Directions - Reproduce verbatim the line where "735x413 pixels." occurs, along with all following lines down to the last line of the data.

BEGIN Material to process

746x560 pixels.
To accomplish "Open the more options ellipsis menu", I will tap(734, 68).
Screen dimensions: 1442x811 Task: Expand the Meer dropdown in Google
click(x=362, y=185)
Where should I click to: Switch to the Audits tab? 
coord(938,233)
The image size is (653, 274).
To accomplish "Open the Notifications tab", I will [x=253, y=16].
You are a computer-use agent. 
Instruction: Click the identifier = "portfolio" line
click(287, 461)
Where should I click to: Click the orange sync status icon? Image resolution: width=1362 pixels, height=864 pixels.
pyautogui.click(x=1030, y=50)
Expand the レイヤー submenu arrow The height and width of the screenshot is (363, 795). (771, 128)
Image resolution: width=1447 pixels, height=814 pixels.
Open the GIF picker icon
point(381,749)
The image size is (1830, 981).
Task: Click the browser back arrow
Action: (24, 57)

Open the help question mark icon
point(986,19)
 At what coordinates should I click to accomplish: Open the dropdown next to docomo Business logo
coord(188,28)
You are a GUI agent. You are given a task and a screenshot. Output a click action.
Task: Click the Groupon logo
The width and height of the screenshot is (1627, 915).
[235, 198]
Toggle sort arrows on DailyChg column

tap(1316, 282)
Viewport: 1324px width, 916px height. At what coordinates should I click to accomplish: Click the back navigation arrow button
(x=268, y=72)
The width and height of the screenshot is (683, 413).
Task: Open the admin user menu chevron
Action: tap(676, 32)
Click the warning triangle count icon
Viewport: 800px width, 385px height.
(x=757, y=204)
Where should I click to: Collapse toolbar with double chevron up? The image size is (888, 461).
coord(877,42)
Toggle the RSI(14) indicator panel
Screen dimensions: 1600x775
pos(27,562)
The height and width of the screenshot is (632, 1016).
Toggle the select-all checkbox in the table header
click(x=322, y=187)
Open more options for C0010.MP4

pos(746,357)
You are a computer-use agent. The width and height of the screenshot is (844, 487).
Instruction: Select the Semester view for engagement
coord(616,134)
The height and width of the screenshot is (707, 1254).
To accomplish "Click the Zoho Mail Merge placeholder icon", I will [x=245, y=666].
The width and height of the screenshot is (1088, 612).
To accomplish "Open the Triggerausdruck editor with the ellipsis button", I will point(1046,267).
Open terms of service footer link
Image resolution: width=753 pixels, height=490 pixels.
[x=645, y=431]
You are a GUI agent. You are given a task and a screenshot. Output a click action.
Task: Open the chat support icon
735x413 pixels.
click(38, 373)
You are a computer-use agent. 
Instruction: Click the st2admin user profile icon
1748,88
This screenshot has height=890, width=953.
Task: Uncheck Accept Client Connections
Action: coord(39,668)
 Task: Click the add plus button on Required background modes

END Material to process

Output below -
735x413 pixels.
click(38, 373)
You are a computer-use agent. 
Instruction: Click the st2admin user profile icon
1748,88
This screenshot has height=890, width=953.
Task: Uncheck Accept Client Connections
Action: coord(39,668)
 Task: Click the add plus button on Required background modes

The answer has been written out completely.